Rule 60(b) "is not available to allow a party to reargue an issue previously addressed by the court when reargument merely advances new arguments or supporting facts which were available for presentation at the time of the original argument." Cashner v. Freedom Stores, Inc., 98 F.3d 572, 576 (10th Cir. 1996). Parties seeking relief under Rule 60(b) must overcome a high hurdle because such a motion "is not a substitute for an appeal." Bud Brooks Trucking, Inc. v. Bill Hodges Trucking Co., Inc., 909 F.2d 1437, 1440 (10th Cir. 1990). Whether to grant a Rule 60(b) motion rests within the court's discretion. See Beugler v. Burlington N. & Santa Fe Ry. Co., 490 F.3d 1224, 1229 (10th Cir. 2007).

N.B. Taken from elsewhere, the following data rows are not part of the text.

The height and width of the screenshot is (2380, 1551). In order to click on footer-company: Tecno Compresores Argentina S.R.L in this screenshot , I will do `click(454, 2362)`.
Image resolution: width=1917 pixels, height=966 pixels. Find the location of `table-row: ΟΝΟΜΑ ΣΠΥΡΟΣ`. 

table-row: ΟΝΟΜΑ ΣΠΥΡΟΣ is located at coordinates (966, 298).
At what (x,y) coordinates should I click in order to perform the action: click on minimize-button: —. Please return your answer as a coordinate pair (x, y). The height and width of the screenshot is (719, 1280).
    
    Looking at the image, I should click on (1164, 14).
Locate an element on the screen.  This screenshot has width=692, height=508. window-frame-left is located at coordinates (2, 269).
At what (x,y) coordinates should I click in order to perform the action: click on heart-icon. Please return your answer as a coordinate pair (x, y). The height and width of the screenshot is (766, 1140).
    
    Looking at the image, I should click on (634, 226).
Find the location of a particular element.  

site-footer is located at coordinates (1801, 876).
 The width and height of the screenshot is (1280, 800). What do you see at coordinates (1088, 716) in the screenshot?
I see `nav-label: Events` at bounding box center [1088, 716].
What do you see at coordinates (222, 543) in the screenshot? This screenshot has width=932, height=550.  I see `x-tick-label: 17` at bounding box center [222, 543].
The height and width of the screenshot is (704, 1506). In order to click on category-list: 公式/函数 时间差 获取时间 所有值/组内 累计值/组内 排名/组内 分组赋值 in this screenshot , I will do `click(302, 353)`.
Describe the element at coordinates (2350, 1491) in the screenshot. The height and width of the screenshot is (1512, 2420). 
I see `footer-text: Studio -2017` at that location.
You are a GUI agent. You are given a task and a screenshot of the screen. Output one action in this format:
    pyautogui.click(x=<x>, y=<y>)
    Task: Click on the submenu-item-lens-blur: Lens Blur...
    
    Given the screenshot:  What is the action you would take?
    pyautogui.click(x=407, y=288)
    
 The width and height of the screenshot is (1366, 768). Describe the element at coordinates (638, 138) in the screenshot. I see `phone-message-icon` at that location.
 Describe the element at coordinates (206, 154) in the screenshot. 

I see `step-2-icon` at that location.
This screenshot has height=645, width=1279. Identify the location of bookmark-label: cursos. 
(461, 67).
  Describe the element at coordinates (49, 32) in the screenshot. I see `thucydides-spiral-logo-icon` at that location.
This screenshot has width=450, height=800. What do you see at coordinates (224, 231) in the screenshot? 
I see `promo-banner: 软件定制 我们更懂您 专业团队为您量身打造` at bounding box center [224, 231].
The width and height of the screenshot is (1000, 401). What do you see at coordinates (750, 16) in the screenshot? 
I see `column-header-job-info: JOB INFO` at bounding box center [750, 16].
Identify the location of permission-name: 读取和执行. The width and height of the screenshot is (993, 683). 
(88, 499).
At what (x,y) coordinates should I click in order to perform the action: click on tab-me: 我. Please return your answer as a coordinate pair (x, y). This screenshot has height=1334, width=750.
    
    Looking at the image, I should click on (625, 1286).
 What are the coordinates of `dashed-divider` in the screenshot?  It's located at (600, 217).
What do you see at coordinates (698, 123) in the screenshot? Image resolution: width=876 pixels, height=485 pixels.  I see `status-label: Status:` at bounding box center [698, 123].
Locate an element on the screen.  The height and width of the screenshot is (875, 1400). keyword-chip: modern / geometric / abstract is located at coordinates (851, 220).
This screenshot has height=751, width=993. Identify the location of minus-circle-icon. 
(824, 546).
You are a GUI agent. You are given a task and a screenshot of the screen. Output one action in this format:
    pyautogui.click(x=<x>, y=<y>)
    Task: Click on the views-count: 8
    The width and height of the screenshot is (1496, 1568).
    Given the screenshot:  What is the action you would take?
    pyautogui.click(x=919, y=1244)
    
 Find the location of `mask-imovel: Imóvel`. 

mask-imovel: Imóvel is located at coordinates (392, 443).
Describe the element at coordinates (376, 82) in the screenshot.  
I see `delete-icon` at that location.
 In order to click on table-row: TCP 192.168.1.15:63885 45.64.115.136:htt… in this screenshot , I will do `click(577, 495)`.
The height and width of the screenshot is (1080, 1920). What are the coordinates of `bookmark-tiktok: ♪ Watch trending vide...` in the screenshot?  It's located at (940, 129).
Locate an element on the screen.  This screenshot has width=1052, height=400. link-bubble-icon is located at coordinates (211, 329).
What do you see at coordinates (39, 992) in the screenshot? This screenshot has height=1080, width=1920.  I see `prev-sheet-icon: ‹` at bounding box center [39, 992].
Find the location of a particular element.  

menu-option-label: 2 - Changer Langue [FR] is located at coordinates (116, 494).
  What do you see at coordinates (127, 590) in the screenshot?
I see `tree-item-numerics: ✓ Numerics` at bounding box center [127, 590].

There are three major grounds that justify reconsideration: (1) an intervening change in controlling law; (2) the availability of new evidence; and (3) the need to correct clear error or prevent manifest injustice. See Servants of the Paraclete v. Does, 204 F.3d 1005, 1012 (10th Cir. 2000). Plaintiff argues this his case is complex. (Doc. No. 22 at 1.) Plaintiff also argues that he does not have the ability to investigate the facts, rules, regulations or duties of the defendant. (Id. at 1-2.) However, the court addressed these arguments in its previous Order denying Plaintiff's motion. ( See Doc. No. 21.) Thus, Plaintiff has not presented new evidence. See Servants of the Paraclete, 204 F.3d at 1012. Plaintiff has not argued that there has been an intervening change in controlling law. See id. Finally, the court is not persuaded that not reconsidering its Order will result in manifest injustice. See id.

Therefore, it is

ORDERED that Plaintiff's "Motion to Appeal Court's Order of Denial to Appoint Counsel" (Doc. No. 22) is DENIED.